Silver has a cubic unit cell with a cell edge of $408\text{pm}$. Its density is $10{\text{g cm}}^{-3}$. How many atoms of silver are there in the unit cell?
Give the nearest integer value in this case.
(Take $N_A=6\times {10}^{23}$)

Answer 1

Length of the edge of unit cell $=408\text{pm}$
Volume of unit cell $=(408\text{pm}{)}^3=67.92\times {10}^{-24}{\text{cm}}^3$
Mass of unit cell = Density $\times$ Volume $=10{\text{g cm}}^{-3}\times 67.92\times {10}^{-24}{\text{cm}}^3=679.2\times {10}^{-24}\text{g}$
$\text{Mass of unit cell = No. of atoms in unit cell}\times \text{Mass of each atom}$
Now, mass of each atom = $\frac{\text{Atomic mass}}{\text{Avogadro number}}=\frac{108}{6\times {10}^{23}}=18\times {10}^{-23}\text{g}$
Let the unit cell contains ${}^{\prime }{n}^{\prime }$ atoms.

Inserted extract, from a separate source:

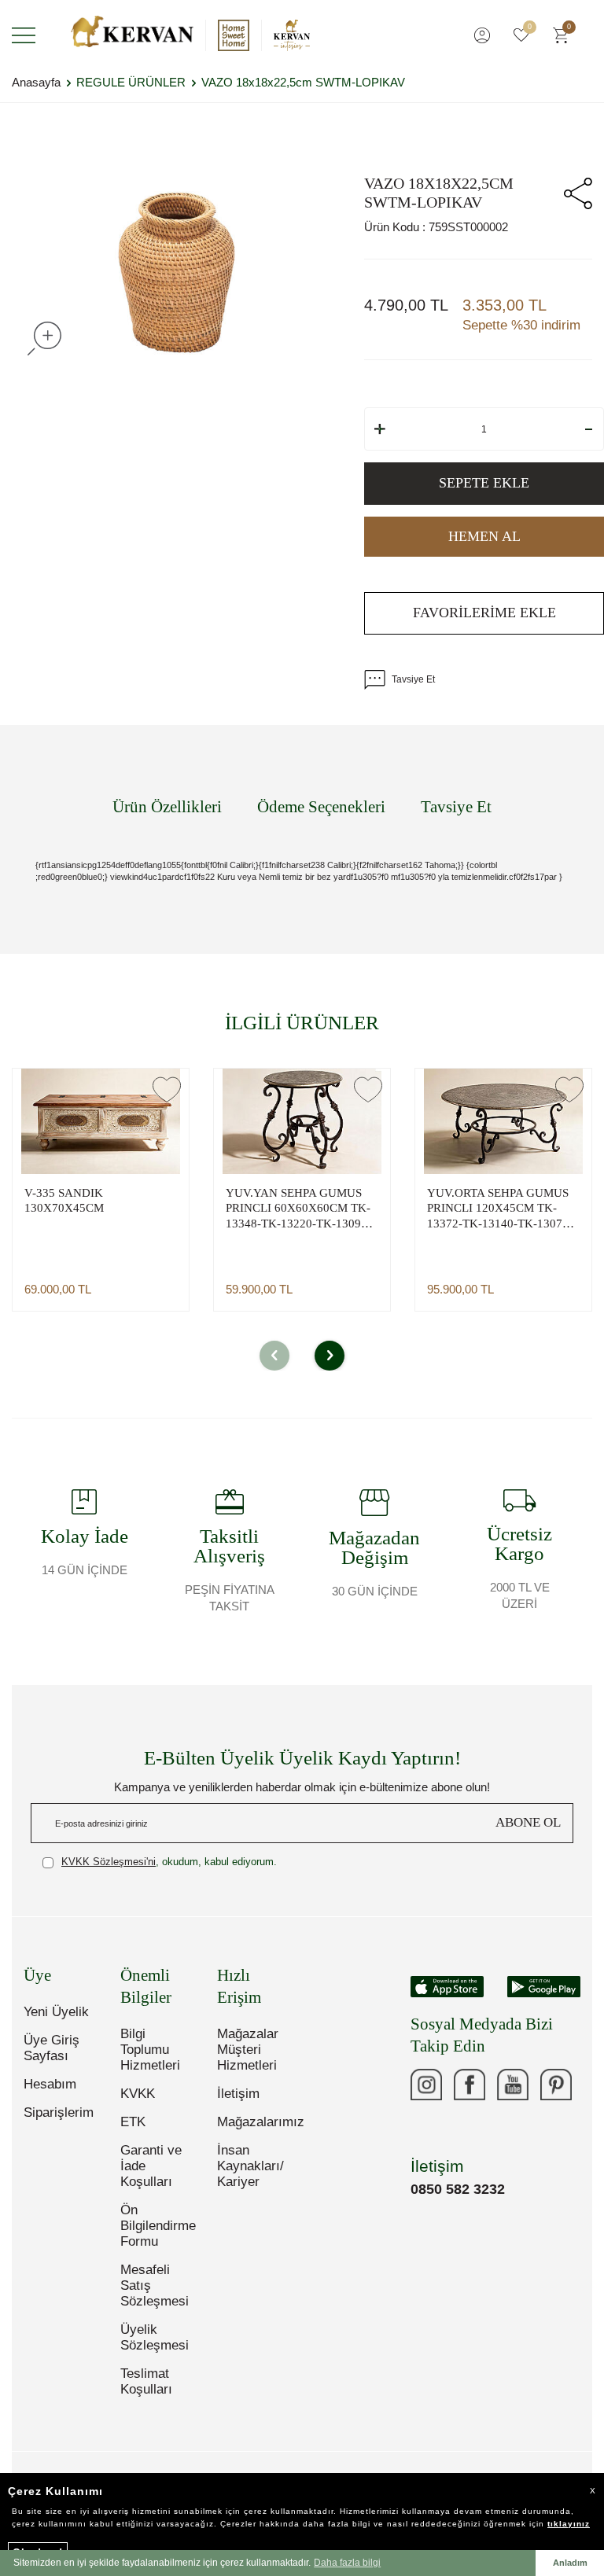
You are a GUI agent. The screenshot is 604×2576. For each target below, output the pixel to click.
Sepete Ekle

So the mass of unit cell $=n\times 18\times {10}^{-23}=679.2\times {10}^{-24}$
$\Rightarrow n=\frac{679.2\times {10}^{-24}}{18\times {10}^{-23}}=3.77$
$\therefore$ Number of atoms present in a unit cell $=4$
Since, the unit cell contains $4$ atoms per unit cell, silver has face centred cubic lattice.